-- START DATA FOR THIS TASK --
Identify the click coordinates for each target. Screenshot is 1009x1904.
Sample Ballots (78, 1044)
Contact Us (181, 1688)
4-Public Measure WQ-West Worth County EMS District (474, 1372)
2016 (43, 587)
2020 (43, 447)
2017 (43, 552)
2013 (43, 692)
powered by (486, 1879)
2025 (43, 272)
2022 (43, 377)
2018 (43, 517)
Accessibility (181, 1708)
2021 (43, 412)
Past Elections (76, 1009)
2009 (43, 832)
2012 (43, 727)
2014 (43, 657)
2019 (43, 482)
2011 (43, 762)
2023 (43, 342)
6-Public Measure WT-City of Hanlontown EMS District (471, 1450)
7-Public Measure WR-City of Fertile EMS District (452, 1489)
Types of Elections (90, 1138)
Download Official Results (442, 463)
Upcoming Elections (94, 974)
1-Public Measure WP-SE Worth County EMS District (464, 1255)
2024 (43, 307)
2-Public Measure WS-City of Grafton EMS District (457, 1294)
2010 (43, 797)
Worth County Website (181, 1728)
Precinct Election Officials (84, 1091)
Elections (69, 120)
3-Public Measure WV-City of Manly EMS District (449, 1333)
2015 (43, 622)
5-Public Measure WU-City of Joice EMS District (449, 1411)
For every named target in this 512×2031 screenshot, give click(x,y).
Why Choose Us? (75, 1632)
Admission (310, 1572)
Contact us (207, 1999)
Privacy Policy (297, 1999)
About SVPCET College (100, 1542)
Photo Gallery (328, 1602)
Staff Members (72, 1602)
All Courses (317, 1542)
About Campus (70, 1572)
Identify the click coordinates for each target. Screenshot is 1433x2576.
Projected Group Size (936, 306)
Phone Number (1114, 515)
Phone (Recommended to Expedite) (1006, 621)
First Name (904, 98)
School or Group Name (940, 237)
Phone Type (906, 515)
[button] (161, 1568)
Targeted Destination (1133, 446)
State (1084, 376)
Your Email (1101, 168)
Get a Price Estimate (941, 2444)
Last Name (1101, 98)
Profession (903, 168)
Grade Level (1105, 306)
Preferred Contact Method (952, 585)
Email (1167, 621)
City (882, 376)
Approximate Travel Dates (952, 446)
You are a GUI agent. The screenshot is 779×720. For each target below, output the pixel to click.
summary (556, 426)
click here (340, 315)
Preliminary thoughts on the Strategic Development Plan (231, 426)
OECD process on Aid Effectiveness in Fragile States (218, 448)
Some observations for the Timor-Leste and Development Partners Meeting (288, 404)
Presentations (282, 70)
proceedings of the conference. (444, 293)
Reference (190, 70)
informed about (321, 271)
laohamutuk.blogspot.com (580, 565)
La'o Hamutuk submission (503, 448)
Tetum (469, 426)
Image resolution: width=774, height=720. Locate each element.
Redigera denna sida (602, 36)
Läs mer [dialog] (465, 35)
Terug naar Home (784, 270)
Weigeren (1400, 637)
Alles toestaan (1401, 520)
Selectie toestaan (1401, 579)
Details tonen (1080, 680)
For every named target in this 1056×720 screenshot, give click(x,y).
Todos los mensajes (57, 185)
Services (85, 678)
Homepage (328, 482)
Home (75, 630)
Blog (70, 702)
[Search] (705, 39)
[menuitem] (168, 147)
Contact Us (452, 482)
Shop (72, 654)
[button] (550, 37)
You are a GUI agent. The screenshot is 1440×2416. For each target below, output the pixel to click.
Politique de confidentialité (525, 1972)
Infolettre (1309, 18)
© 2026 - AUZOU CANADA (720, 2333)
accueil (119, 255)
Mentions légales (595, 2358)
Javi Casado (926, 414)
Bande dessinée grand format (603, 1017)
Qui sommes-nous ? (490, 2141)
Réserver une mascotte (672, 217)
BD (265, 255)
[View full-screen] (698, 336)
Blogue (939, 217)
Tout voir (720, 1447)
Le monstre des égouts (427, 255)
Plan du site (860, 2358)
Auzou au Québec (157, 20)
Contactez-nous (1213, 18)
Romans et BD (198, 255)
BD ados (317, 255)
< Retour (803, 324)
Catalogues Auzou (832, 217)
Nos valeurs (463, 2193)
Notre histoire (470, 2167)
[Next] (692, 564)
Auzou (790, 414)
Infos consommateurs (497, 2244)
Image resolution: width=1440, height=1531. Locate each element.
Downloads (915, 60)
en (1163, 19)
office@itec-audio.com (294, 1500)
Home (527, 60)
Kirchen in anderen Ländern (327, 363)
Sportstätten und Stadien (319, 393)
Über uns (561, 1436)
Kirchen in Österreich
-- END DATA FOR THIS TASK --
STATED PROBLEM –
Return each line of the records above in order, with no character changed.

FINISHED TASK –
Identify the click coordinates for each target. Screenshot is 1009x1904.
Sample Ballots (78, 1044)
Contact Us (181, 1688)
4-Public Measure WQ-West Worth County EMS District (474, 1372)
2016 (43, 587)
2020 (43, 447)
2017 (43, 552)
2013 (43, 692)
powered by (486, 1879)
2025 (43, 272)
2022 (43, 377)
2018 (43, 517)
Accessibility (181, 1708)
2021 (43, 412)
Past Elections (76, 1009)
2009 (43, 832)
2012 (43, 727)
2014 (43, 657)
2019 (43, 482)
2011 (43, 762)
2023 (43, 342)
6-Public Measure WT-City of Hanlontown EMS District (471, 1450)
7-Public Measure WR-City of Fertile EMS District (452, 1489)
Types of Elections (90, 1138)
Download Official Results (442, 463)
Upcoming Elections (94, 974)
1-Public Measure WP-SE Worth County EMS District (464, 1255)
2024 (43, 307)
2-Public Measure WS-City of Grafton EMS District (457, 1294)
2010 (43, 797)
Worth County Website (181, 1728)
Precinct Election Officials (84, 1091)
Elections (69, 120)
3-Public Measure WV-City of Manly EMS District (449, 1333)
2015 (43, 622)
5-Public Measure WU-City of Joice EMS District (449, 1411)
For every named target in this 512×2031 screenshot, give click(x,y).
Why Choose Us? (75, 1632)
Admission (310, 1572)
Contact us (207, 1999)
Privacy Policy (297, 1999)
About SVPCET College (100, 1542)
Photo Gallery (328, 1602)
Staff Members (72, 1602)
All Courses (317, 1542)
About Campus (70, 1572)
Identify the click coordinates for each target. Screenshot is 1433x2576.
Projected Group Size (936, 306)
Phone Number (1114, 515)
Phone (Recommended to Expedite) (1006, 621)
First Name (904, 98)
School or Group Name (940, 237)
Phone Type (906, 515)
[button] (161, 1568)
Targeted Destination (1133, 446)
State (1084, 376)
Your Email (1101, 168)
Get a Price Estimate (941, 2444)
Last Name (1101, 98)
Profession (903, 168)
Grade Level (1105, 306)
Preferred Contact Method (952, 585)
Email (1167, 621)
City (882, 376)
Approximate Travel Dates (952, 446)
You are a GUI agent. The screenshot is 779×720. For each target below, output the pixel to click.
summary (556, 426)
click here (340, 315)
Preliminary thoughts on the Strategic Development Plan (231, 426)
OECD process on Aid Effectiveness in Fragile States (218, 448)
Some observations for the Timor-Leste and Development Partners Meeting (288, 404)
Presentations (282, 70)
proceedings of the conference. (444, 293)
Reference (190, 70)
informed about (321, 271)
laohamutuk.blogspot.com (580, 565)
La'o Hamutuk submission (503, 448)
Tetum (469, 426)
Image resolution: width=774, height=720. Locate each element.
Redigera denna sida (602, 36)
Läs mer [dialog] (465, 35)
Terug naar Home (784, 270)
Weigeren (1400, 637)
Alles toestaan (1401, 520)
Selectie toestaan (1401, 579)
Details tonen (1080, 680)
For every named target in this 1056×720 screenshot, give click(x,y).
Todos los mensajes (57, 185)
Services (85, 678)
Homepage (328, 482)
Home (75, 630)
Blog (70, 702)
[Search] (705, 39)
[menuitem] (168, 147)
Contact Us (452, 482)
Shop (72, 654)
[button] (550, 37)
You are a GUI agent. The screenshot is 1440×2416. For each target below, output the pixel to click.
Politique de confidentialité (525, 1972)
Infolettre (1309, 18)
© 2026 - AUZOU CANADA (720, 2333)
accueil (119, 255)
Mentions légales (595, 2358)
Javi Casado (926, 414)
Bande dessinée grand format (603, 1017)
Qui sommes-nous ? (490, 2141)
Réserver une mascotte (672, 217)
BD (265, 255)
[View full-screen] (698, 336)
Blogue (939, 217)
Tout voir (720, 1447)
Le monstre des égouts (427, 255)
Plan du site (860, 2358)
Auzou au Québec (157, 20)
Contactez-nous (1213, 18)
Romans et BD (198, 255)
BD ados (317, 255)
< Retour (803, 324)
Catalogues Auzou (832, 217)
Nos valeurs (463, 2193)
Notre histoire (470, 2167)
[Next] (692, 564)
Auzou (790, 414)
Infos consommateurs (497, 2244)
Image resolution: width=1440, height=1531. Locate each element.
Downloads (915, 60)
en (1163, 19)
office@itec-audio.com (294, 1500)
Home (527, 60)
Kirchen in anderen Ländern (327, 363)
Sportstätten und Stadien (319, 393)
Über uns (561, 1436)
Kirchen in Österreich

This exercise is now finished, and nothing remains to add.